Es ist Herbst. Der Mayr hat ne Achtzger gefunden. Lag hinter der Schule rum. Tankdeckel fehlt aber sonst steht sie gut da. Wir schieben das Trum erstmal hinter ein Gebüsch und verstecken es.

Nach der Schule holen wir mit einem Eimer Benzin an der Tanke. Wir tischen dem Tankwart irgendeine Story auf, ich glaube was mit nem Rasenmäher oder so, jedenfalls stellt er dann keine Fragen mehr. Ich kaufe noch ein Elefantenbier. Auf dem abgeernteten Erdbeerfeld kippen wir den Sprit so gut wie möglich mit dem Eimer in den Tank und das Elefantenbier mit der Dose in uns rein. Die Hälfte geht daneben.
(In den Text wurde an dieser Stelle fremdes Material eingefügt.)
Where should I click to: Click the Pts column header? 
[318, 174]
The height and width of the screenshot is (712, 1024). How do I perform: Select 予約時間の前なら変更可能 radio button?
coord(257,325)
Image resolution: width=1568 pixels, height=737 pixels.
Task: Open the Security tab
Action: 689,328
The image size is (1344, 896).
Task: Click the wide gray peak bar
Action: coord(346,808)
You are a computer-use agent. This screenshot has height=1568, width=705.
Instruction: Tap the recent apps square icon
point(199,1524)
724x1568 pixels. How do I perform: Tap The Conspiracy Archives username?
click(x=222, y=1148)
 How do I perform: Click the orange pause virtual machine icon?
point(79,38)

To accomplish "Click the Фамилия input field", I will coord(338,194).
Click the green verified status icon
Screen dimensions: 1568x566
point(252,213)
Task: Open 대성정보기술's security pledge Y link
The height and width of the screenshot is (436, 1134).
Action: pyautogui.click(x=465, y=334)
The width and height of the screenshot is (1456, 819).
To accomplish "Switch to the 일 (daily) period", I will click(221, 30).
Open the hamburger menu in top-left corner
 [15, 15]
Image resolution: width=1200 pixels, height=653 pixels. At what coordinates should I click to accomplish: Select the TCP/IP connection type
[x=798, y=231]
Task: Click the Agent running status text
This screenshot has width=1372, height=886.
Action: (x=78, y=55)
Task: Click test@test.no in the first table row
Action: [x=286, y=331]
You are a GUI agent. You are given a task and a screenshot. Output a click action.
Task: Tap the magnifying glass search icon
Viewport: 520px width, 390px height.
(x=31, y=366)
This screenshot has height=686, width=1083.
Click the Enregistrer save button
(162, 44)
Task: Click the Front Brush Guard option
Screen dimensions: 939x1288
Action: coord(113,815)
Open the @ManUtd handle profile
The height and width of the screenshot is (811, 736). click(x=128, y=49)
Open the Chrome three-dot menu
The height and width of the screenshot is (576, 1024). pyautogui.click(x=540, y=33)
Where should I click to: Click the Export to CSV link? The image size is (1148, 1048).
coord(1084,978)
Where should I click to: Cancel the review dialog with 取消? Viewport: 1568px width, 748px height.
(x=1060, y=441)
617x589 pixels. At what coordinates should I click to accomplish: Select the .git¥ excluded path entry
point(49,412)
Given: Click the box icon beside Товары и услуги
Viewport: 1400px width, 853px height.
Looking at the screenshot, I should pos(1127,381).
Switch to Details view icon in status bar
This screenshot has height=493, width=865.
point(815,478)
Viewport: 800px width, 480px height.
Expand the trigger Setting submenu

Wir riechen nach Benzin und Starkbier. Jetzt bloss nicht rauchen…

Das Ding war praktischerweise wohl schonmal geklaut, die Kabel für die Zündung hängen frei zugänglich raus. Kurz gebitzelt und die Enduro läuft. Knattert arschlaut und stinkt. Ein echter Schatz, weiss mit roten Ralleystreifen.

Ab geht’s über’s Feld… Keiner von uns kann richtig Moped fahren. Wir fallen ständig hin, natürlich haben wir keinen Helm. Jedesmal wenn die Achtzger umfällt schwappt Benzin auf den Acker. Hier pflücke ich nächstes Jahr keine Erdbeeren.

Irgendwie schaffen wir es bis zur “Wüste”. So nennen wir die Brachlandschaft hinter der S-Bahn Berg am Laim. In der Wüste kann man Leichen verscharren ohne dass es jemanden schert. Ein kleines bisschen Anarchie zwischen drittklassigen Gewerbeflächen und einem aufgelassenen Bahngelände. Hier stören wir nur die Krähen mit unserem Rumgeheize. Bis der Sprit alle ist.

Den Rest des Nachmittags verbringen wir damit in den leeren Bahnhallen unter all der Taubenkacke nach Schmuddelheften zu suchen die die Mechaniker in Ihren Spinden zurückgelassen haben. Wir werden, wie immer, fündig.

Danach steigen wir in ein stillgelegtes Weichenstellhäuschen ein. Cool, die ganze Mechanik ist noch drin. Wir spielen mit den Stellhebeln aber fast alles hat sich über die Jahre fest gefressen. Der Mayr und ich beschliessen hier am Wochenende meinen Geburtstag zu feiern.

Zusammen bringen wir die Achtzger in Sicherheit und starten die Telefonkette.

Samstags gegen halb acht füllt sich unser improvisierter Club zusehends. Die Julle-Leute sind auch da und weil die Kohle haben bedeutet das Vorräte satt. Wir haben Bier, Weißwein, Vodka, Baileys, Rotwein und sogar RedBull. Wir trinken alles durcheinander und rocken das Weichenstellhäuschen. Überall sind Leute, oben, unten, auf den Gleisen. Ein Haufen sitzt auf nem alten Transportwaggon und raucht Gras.

Als das Fest auf seinen Höhepunkt zusteuert rattert eine Diesellok direkt vor unserer Nase vorbei. Ich kann die Mütze auf der Birne des Lokführers sehen. Blitzschnell ducke ich mich unter die Fenstersimse. Aber der hat uns gesehen. Na, logo. Mit der ganzen Lightshow die wir hier abziehen und der Musik. Der Kellner Andi kommt mir auf der Treppe von unten entgegen. Er ist kreidebleich. Es war arschknapp dass Ihn die Lok erwischt hätte. Ein Grund anzuprosten. Das Leben ist doch schön. Danach geht’s für die meisten ab durch die Hecke.

Ein paar Tage nach meinem Geburtstag ist der Mayr stinksauer. “Der Hauser, die Sau, hat mir die Achtzger geklaut.”

Ich denke der Mayr ist darüber hinweg. Als ich ihn zuletzt getroffen habe fuhr er Jaguar.